You’ve visited restaurants with open kitchens, where you get to watch the chef. What about a restaurant that watches you? Some Dutch researchers have opened an eatery peppered with surveillance cameras in an effort to analyze dining behavior. As one of the researchers told Reuters:

We want to find out what influences people: colors, taste, personnel. … This restaurant is a playground of possibilities. We can ask the staff to be less friendly and visible or the reverse. The changes must be small. If you were making changes every day it would be too disruptive. People wouldn’t like it.
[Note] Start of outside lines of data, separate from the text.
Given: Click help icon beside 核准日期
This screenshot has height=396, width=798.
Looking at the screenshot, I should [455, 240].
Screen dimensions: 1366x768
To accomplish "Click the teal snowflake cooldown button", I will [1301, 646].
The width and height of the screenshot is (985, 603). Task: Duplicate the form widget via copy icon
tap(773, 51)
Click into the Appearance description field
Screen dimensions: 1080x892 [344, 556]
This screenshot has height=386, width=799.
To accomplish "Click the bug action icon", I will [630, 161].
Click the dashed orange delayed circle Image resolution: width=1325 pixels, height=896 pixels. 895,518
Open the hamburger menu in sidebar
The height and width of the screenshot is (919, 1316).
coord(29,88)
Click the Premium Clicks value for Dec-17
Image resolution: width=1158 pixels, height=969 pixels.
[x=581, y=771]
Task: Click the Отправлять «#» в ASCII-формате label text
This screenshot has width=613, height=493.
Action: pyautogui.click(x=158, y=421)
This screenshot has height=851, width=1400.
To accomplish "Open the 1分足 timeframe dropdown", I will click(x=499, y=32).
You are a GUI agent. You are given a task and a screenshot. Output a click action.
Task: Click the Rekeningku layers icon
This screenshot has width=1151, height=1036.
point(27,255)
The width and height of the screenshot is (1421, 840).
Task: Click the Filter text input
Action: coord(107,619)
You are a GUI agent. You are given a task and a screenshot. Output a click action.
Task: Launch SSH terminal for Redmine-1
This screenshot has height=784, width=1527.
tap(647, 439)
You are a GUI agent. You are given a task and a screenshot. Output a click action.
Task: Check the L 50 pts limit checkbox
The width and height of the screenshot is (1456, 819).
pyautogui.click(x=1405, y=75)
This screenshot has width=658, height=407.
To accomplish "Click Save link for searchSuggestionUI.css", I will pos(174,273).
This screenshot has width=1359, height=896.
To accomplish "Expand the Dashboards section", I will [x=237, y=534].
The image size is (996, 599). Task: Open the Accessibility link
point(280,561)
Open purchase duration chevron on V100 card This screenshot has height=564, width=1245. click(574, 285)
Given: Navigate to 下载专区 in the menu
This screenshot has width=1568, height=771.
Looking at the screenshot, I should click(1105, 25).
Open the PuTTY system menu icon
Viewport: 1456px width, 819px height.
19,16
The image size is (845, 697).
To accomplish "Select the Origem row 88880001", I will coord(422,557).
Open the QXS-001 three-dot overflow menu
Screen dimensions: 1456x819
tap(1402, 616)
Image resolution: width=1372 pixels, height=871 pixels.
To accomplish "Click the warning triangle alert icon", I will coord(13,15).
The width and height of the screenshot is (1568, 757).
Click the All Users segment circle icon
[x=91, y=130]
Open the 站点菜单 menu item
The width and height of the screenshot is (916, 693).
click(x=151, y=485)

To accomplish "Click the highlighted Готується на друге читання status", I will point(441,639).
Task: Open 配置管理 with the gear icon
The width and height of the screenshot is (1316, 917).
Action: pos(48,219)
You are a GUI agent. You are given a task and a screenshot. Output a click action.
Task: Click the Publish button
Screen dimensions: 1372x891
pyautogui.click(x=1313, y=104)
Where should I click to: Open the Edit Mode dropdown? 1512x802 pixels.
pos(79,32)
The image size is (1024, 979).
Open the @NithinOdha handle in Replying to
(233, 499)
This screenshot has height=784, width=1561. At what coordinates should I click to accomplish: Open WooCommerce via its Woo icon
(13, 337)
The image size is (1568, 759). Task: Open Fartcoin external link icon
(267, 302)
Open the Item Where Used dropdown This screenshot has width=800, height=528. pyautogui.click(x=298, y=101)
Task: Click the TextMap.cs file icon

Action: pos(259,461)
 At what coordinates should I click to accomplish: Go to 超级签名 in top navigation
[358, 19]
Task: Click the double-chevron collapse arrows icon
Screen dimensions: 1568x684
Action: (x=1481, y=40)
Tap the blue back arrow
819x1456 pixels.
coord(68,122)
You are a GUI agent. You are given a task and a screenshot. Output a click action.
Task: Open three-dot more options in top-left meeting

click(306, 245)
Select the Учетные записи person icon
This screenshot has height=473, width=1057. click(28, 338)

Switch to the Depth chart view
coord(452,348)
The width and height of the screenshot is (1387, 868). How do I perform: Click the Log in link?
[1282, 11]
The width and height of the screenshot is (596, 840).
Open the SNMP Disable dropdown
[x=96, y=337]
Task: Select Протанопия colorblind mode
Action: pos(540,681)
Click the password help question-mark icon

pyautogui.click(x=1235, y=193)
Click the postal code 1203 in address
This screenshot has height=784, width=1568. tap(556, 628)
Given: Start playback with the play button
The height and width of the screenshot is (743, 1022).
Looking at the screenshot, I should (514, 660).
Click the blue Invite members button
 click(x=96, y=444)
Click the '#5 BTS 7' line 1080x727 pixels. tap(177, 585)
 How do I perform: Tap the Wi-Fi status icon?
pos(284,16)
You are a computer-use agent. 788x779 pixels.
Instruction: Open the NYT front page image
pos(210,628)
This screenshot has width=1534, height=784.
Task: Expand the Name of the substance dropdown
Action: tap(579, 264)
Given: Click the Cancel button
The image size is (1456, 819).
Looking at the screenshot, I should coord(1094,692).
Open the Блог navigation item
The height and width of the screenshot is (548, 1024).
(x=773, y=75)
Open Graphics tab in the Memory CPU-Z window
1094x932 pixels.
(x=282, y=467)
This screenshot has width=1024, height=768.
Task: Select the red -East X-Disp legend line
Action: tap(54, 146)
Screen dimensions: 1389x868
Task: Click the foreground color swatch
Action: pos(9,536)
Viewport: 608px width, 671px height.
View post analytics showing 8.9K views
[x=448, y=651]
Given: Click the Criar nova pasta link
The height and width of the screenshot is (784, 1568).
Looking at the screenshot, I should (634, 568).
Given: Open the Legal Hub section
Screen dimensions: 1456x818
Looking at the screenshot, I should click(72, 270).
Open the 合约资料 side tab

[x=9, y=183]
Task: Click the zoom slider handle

Yes, disruptive; mustn’t be that. Surely the valuable data collected at this $4.26 million “restaurant of the future” will only be used to enhance our dining experience. Much like research has enhanced our grocery shopping experience, allowing us to easily find which aisle houses the salsa (no, dear, not in the Mexican food section; it’s in aisle 6—condiments. Use your head!) and placing the milk conveniently at the back of the store. Reuters elaborates:

From a control room, researchers can direct cameras built into the ceiling of the restaurant to zoom in on individual diners and their plates. They watch how people walk through the restaurant, what food catches their eye, whether they always sit at the same table and how much food they throw away.

What’s the big deal? asks diner Bert Visser. “You’re already watched by cameras everywhere like ‘Big Brother’ so what difference does it make here?”